THE PROBLEM. Reproduce every one of the items below word for word, with no changes.

INPUT ROWS.
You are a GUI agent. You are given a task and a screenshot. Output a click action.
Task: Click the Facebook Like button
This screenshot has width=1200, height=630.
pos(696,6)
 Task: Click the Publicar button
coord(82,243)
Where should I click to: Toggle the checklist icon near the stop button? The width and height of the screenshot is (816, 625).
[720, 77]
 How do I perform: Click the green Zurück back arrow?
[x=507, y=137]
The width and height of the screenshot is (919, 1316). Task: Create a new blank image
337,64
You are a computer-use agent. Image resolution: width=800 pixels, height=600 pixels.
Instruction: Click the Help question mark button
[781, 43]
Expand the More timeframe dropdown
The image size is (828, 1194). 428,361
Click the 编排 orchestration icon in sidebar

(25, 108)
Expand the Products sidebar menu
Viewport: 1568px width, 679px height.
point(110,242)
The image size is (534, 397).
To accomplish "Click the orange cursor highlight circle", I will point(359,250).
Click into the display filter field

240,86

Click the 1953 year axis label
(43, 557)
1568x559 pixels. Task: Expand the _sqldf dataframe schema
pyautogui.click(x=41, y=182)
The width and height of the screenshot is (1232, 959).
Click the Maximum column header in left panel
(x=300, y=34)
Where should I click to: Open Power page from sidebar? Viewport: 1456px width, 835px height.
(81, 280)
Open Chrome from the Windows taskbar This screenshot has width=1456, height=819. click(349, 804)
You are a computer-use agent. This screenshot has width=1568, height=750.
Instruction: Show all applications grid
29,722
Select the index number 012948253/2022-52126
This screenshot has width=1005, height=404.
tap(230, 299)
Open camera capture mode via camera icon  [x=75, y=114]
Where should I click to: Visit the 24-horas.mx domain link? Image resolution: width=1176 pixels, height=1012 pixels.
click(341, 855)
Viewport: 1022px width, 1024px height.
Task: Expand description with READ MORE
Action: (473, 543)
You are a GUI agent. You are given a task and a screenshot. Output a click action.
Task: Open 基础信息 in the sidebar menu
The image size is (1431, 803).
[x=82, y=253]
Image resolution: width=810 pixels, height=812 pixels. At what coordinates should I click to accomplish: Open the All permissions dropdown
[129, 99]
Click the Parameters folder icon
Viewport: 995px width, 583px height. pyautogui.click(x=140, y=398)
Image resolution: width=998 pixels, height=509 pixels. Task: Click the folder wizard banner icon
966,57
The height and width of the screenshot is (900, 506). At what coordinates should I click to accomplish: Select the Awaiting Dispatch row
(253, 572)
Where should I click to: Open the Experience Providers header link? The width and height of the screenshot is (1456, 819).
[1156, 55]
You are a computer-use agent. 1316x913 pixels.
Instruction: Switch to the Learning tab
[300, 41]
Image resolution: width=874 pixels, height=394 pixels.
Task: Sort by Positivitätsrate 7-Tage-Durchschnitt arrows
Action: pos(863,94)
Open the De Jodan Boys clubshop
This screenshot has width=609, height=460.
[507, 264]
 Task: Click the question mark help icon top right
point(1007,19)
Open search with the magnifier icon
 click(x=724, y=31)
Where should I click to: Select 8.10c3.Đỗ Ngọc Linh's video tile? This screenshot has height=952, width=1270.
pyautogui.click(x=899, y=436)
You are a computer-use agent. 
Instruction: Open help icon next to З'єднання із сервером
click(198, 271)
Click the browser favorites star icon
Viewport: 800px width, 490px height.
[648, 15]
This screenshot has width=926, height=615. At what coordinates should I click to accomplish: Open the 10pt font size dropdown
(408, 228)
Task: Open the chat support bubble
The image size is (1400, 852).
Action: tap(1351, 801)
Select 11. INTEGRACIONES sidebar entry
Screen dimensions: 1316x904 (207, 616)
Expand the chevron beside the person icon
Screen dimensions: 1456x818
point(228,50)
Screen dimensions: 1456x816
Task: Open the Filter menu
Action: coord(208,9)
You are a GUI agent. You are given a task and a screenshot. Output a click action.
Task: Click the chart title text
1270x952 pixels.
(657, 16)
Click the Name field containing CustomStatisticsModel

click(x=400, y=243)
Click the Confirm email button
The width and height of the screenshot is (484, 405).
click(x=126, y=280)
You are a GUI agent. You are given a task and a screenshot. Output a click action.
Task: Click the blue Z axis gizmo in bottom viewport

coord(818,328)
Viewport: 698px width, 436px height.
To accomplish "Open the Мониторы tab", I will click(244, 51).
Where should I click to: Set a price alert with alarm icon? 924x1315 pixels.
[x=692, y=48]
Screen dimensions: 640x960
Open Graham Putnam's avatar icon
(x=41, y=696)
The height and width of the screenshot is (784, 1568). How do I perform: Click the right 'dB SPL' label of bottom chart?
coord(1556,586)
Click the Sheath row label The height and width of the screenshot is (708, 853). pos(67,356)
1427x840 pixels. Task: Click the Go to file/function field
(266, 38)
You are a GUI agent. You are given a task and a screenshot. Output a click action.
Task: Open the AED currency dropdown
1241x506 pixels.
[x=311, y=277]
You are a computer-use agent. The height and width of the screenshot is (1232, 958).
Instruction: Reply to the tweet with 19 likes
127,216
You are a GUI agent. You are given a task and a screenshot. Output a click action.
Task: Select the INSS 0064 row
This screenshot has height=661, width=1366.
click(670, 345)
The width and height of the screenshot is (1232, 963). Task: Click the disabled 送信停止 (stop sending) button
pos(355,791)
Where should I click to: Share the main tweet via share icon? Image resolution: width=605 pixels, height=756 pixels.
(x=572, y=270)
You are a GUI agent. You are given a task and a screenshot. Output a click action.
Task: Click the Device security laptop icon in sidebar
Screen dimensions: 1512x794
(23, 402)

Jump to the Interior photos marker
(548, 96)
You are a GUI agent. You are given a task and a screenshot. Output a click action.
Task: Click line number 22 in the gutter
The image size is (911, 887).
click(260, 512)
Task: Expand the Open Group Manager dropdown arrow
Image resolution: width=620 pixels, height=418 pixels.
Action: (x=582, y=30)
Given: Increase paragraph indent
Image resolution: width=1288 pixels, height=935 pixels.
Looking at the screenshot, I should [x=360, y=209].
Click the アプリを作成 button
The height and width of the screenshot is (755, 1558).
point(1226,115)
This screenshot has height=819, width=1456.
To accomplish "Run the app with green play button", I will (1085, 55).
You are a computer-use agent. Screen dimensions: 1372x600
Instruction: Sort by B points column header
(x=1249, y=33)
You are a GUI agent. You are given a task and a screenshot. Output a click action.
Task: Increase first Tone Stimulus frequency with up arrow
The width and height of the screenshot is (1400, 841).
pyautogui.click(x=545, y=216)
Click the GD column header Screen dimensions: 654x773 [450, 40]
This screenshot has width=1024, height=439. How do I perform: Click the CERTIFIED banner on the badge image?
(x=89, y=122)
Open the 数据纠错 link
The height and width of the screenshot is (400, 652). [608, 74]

RESPONSE TO THE TASK.
You are a GUI agent. You are given a task and a screenshot. Output a click action.
Task: Click the Facebook Like button
This screenshot has width=1200, height=630.
pos(696,6)
 Task: Click the Publicar button
coord(82,243)
Where should I click to: Toggle the checklist icon near the stop button? The width and height of the screenshot is (816, 625).
[720, 77]
 How do I perform: Click the green Zurück back arrow?
[x=507, y=137]
The width and height of the screenshot is (919, 1316). Task: Create a new blank image
337,64
You are a computer-use agent. Image resolution: width=800 pixels, height=600 pixels.
Instruction: Click the Help question mark button
[781, 43]
Expand the More timeframe dropdown
The image size is (828, 1194). 428,361
Click the 编排 orchestration icon in sidebar

(25, 108)
Expand the Products sidebar menu
Viewport: 1568px width, 679px height.
point(110,242)
The image size is (534, 397).
To accomplish "Click the orange cursor highlight circle", I will point(359,250).
Click into the display filter field

240,86

Click the 1953 year axis label
(43, 557)
1568x559 pixels. Task: Expand the _sqldf dataframe schema
pyautogui.click(x=41, y=182)
The width and height of the screenshot is (1232, 959).
Click the Maximum column header in left panel
(x=300, y=34)
Where should I click to: Open Power page from sidebar? Viewport: 1456px width, 835px height.
(81, 280)
Open Chrome from the Windows taskbar This screenshot has width=1456, height=819. click(349, 804)
You are a computer-use agent. This screenshot has width=1568, height=750.
Instruction: Show all applications grid
29,722
Select the index number 012948253/2022-52126
This screenshot has width=1005, height=404.
tap(230, 299)
Open camera capture mode via camera icon  [x=75, y=114]
Where should I click to: Visit the 24-horas.mx domain link? Image resolution: width=1176 pixels, height=1012 pixels.
click(341, 855)
Viewport: 1022px width, 1024px height.
Task: Expand description with READ MORE
Action: (473, 543)
You are a GUI agent. You are given a task and a screenshot. Output a click action.
Task: Open 基础信息 in the sidebar menu
The image size is (1431, 803).
[x=82, y=253]
Image resolution: width=810 pixels, height=812 pixels. At what coordinates should I click to accomplish: Open the All permissions dropdown
[129, 99]
Click the Parameters folder icon
Viewport: 995px width, 583px height. pyautogui.click(x=140, y=398)
Image resolution: width=998 pixels, height=509 pixels. Task: Click the folder wizard banner icon
966,57
The height and width of the screenshot is (900, 506). At what coordinates should I click to accomplish: Select the Awaiting Dispatch row
(253, 572)
Where should I click to: Open the Experience Providers header link? The width and height of the screenshot is (1456, 819).
[1156, 55]
You are a computer-use agent. 1316x913 pixels.
Instruction: Switch to the Learning tab
[300, 41]
Image resolution: width=874 pixels, height=394 pixels.
Task: Sort by Positivitätsrate 7-Tage-Durchschnitt arrows
Action: pos(863,94)
Open the De Jodan Boys clubshop
This screenshot has width=609, height=460.
[507, 264]
 Task: Click the question mark help icon top right
point(1007,19)
Open search with the magnifier icon
 click(x=724, y=31)
Where should I click to: Select 8.10c3.Đỗ Ngọc Linh's video tile? This screenshot has height=952, width=1270.
pyautogui.click(x=899, y=436)
You are a computer-use agent. 
Instruction: Open help icon next to З'єднання із сервером
click(198, 271)
Click the browser favorites star icon
Viewport: 800px width, 490px height.
[648, 15]
This screenshot has width=926, height=615. At what coordinates should I click to accomplish: Open the 10pt font size dropdown
(408, 228)
Task: Open the chat support bubble
The image size is (1400, 852).
Action: tap(1351, 801)
Select 11. INTEGRACIONES sidebar entry
Screen dimensions: 1316x904 (207, 616)
Expand the chevron beside the person icon
Screen dimensions: 1456x818
point(228,50)
Screen dimensions: 1456x816
Task: Open the Filter menu
Action: coord(208,9)
You are a GUI agent. You are given a task and a screenshot. Output a click action.
Task: Click the chart title text
1270x952 pixels.
(657, 16)
Click the Name field containing CustomStatisticsModel

click(x=400, y=243)
Click the Confirm email button
The width and height of the screenshot is (484, 405).
click(x=126, y=280)
You are a GUI agent. You are given a task and a screenshot. Output a click action.
Task: Click the blue Z axis gizmo in bottom viewport

coord(818,328)
Viewport: 698px width, 436px height.
To accomplish "Open the Мониторы tab", I will click(244, 51).
Where should I click to: Set a price alert with alarm icon? 924x1315 pixels.
[x=692, y=48]
Screen dimensions: 640x960
Open Graham Putnam's avatar icon
(x=41, y=696)
The height and width of the screenshot is (784, 1568). How do I perform: Click the right 'dB SPL' label of bottom chart?
coord(1556,586)
Click the Sheath row label The height and width of the screenshot is (708, 853). pos(67,356)
1427x840 pixels. Task: Click the Go to file/function field
(266, 38)
You are a GUI agent. You are given a task and a screenshot. Output a click action.
Task: Open the AED currency dropdown
1241x506 pixels.
[x=311, y=277]
You are a computer-use agent. The height and width of the screenshot is (1232, 958).
Instruction: Reply to the tweet with 19 likes
127,216
You are a GUI agent. You are given a task and a screenshot. Output a click action.
Task: Select the INSS 0064 row
This screenshot has height=661, width=1366.
click(670, 345)
The width and height of the screenshot is (1232, 963). Task: Click the disabled 送信停止 (stop sending) button
pos(355,791)
Where should I click to: Share the main tweet via share icon? Image resolution: width=605 pixels, height=756 pixels.
(x=572, y=270)
You are a GUI agent. You are given a task and a screenshot. Output a click action.
Task: Click the Device security laptop icon in sidebar
Screen dimensions: 1512x794
(23, 402)

Jump to the Interior photos marker
(548, 96)
You are a GUI agent. You are given a task and a screenshot. Output a click action.
Task: Click line number 22 in the gutter
The image size is (911, 887).
click(260, 512)
Task: Expand the Open Group Manager dropdown arrow
Image resolution: width=620 pixels, height=418 pixels.
Action: (x=582, y=30)
Given: Increase paragraph indent
Image resolution: width=1288 pixels, height=935 pixels.
Looking at the screenshot, I should [x=360, y=209].
Click the アプリを作成 button
The height and width of the screenshot is (755, 1558).
point(1226,115)
This screenshot has height=819, width=1456.
To accomplish "Run the app with green play button", I will (1085, 55).
You are a computer-use agent. Screen dimensions: 1372x600
Instruction: Sort by B points column header
(x=1249, y=33)
You are a GUI agent. You are given a task and a screenshot. Output a click action.
Task: Increase first Tone Stimulus frequency with up arrow
The width and height of the screenshot is (1400, 841).
pyautogui.click(x=545, y=216)
Click the GD column header Screen dimensions: 654x773 [450, 40]
This screenshot has width=1024, height=439. How do I perform: Click the CERTIFIED banner on the badge image?
(x=89, y=122)
Open the 数据纠错 link
The height and width of the screenshot is (400, 652). [608, 74]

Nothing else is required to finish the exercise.